Algorithm Configurations¶
VAGEN supports several advantage estimation algorithms, each with different properties for training VLM agents.
Algorithm Quick Reference¶
| Method | Advantage Estimator | Loss Mask | GAE Mask | Multi-turn Reward | State Reward |
|---|---|---|---|---|---|
| Vanilla PPO | turn_wise_gae | ✗ | ✗ | ✗ | ✗ |
| GRPO w/ Mask | masked_grpo | ✓ | ✓ | ✗ | ✗ |
| Turn-PPO w/ Mask | turn_wise_gae | ✓ | ✓ | ✓ | ✗ |
| VAGEN-Base | masked_gae | ✓ | ✓ | ✗ | ✗ |
| VAGEN-Full | bi_level_gae | ✓ | ✓ | ✓ | ✓ |
VAGEN-Base¶
in scripts/examples/.../run_tmux.sh
algorithm.adv_estimator=masked_gae
rollout_manager.use_loss_mask=True
rollout_manager.use_gae_mask=True
rollout_manager.use_multi_turn_reward=False
use_state_reward: False
VAGEN-Full¶
in scripts/examples/.../run_tmux.sh
algorithm.adv_estimator=bi_level_gae
algorithm.high_level_gamma=0.95
rollout_manager.use_loss_mask=True
rollout_manager.use_gae_mask=True
rollout_manager.use_multi_turn_reward=True
use_state_reward: True
Vanilla-PPO¶
in scripts/examples/.../run_tmux.sh
algorithm.adv_estimator=turn_wise_gae
algorithm.high_level_gamma=1.0
rollout_manager.use_loss_mask=False
rollout_manager.use_gae_mask=False
rollout_manager.use_multi_turn_reward=False
GRPO w/ Mask¶
in scripts/examples/.../run_tmux.sh
algorithm.adv_estimator=masked_grpo
algorithm.high_level_gamma=1.0
rollout_manager.use_loss_mask=True
rollout_manager.use_gae_mask=True
rollout_manager.use_multi_turn_reward=False
Turn-PPO w/ Mask¶
in scripts/examples/.../run_tmux.sh
algorithm.adv_estimator=turn_wise_gae
algorithm.high_level_gamma=1.0
rollout_manager.use_loss_mask=True
rollout_manager.use_gae_mask=True
rollout_manager.use_multi_turn_reward=True
Algorithm Options¶
The table below summarizes which features are enabled by default with each algorithm:
| Setting | GRPO | GAE | Bi-Level GAE | Turn-Wise GAE | Masked-GAE |
|---|---|---|---|---|---|
| with_loss_mask | ✓ | ✓ | ✓ | ✓ | ✓ |
| multi-turn-reward | ✗ | ✓ | ✓ | ✓ | ✓ |
| with_gae_mask | ✗ | ✗ | ✓ | ✓ | ✓ |
- GRPO: Whether to use GRPO
algorithm.adv_estimator=grpo
- GAE: Whether to use GAE
algorithm.adv_estimator=gae
- Bi-Level-GAE: Whether to use multi-turn GAE (first estimates turn-level advantage, then estimates advantage in each turn)
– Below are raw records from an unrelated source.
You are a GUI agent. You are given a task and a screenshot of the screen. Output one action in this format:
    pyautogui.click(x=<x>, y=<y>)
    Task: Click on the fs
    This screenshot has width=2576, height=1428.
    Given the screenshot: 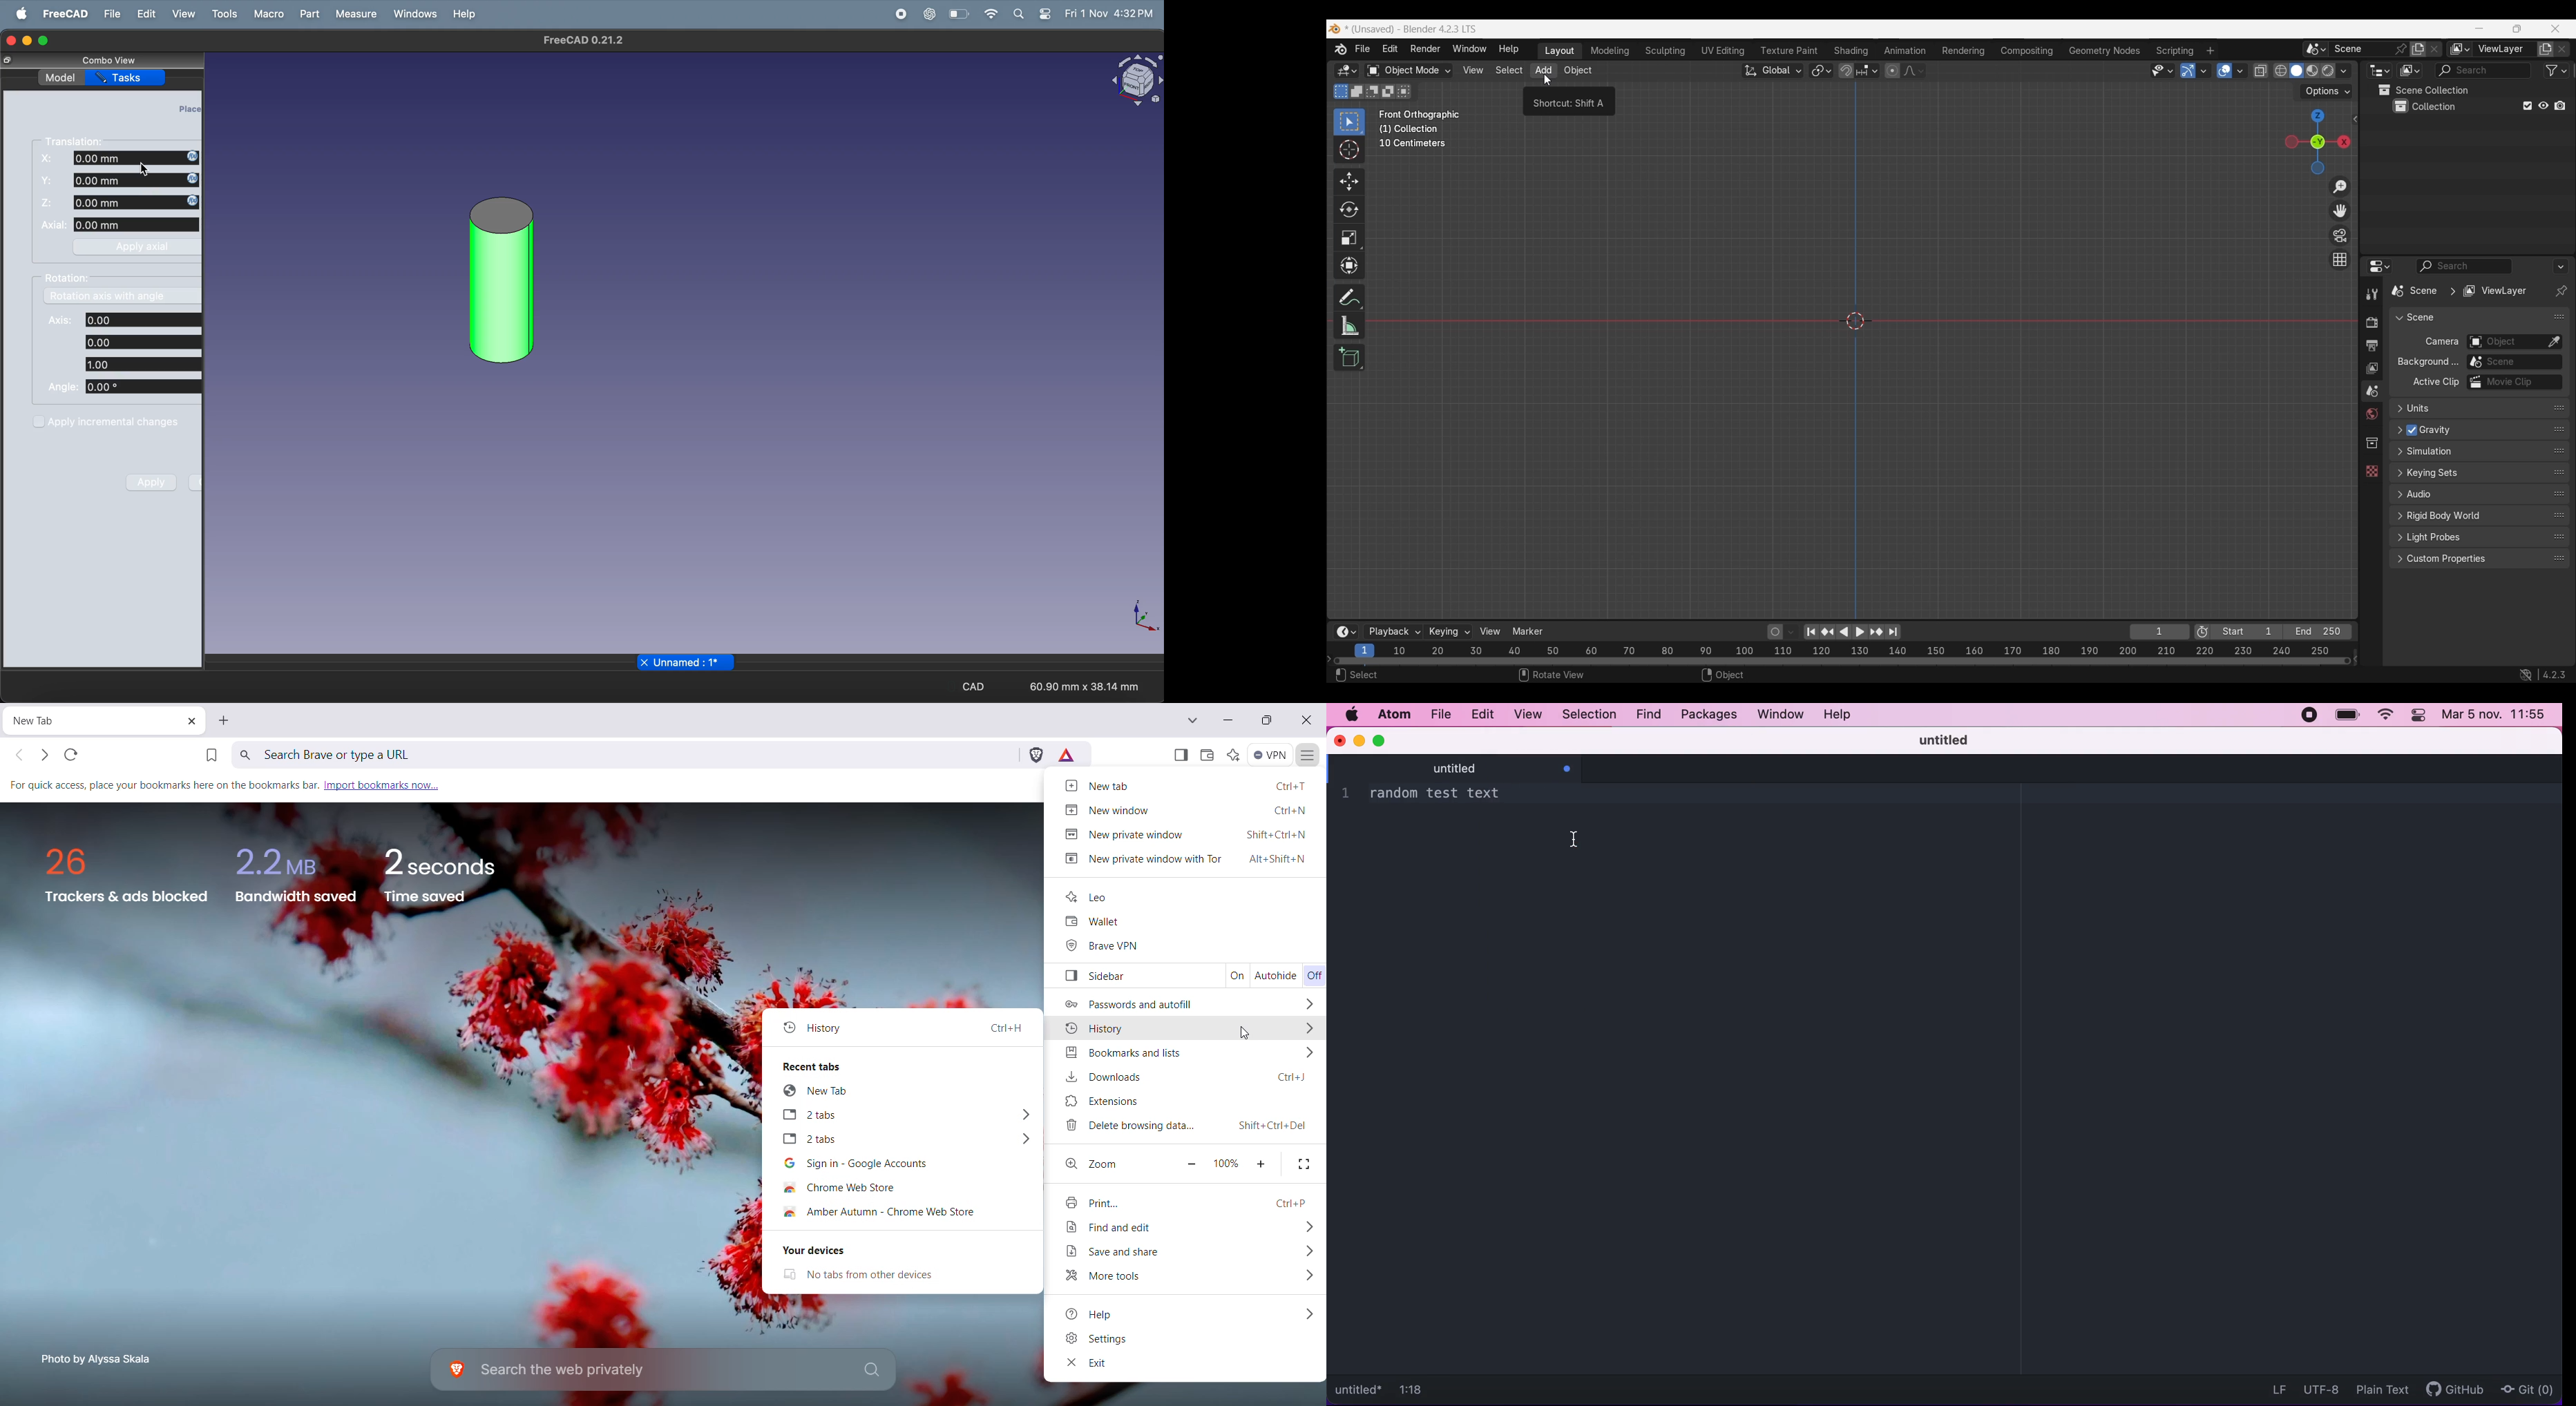 What is the action you would take?
    pyautogui.click(x=49, y=180)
algorithm.adv_estimator=bi_level_gae
- Turn-Wise-GAE: Whether to use turn-aware GAE (each turn will have only one same advantage estimation)
algorithm.adv_estimator=turn_wise_gae
- Masked-GAE: Whether to use masked GAE (skips observation tokens from environment when estimating advantages)
algorithm.adv_estimator=masked_gae
Algorithm Configuration Settings¶
- multi-turn-reward: Whether to use multi-turn reward (gives step reward for last token of each turn, instead of summing all rewards for last token of whole trajectory)
rollout_manager.use_multi_turn_reward=True- with_loss_mask: Whether to use loss mask to calculate the loss of tokens output by the models
rollout_manager.use_loss_mask=True- with_loss_mask: Whether to use gae mask to calculate the gae of tokens output by the models
rollout_manager.use_gae_mask=True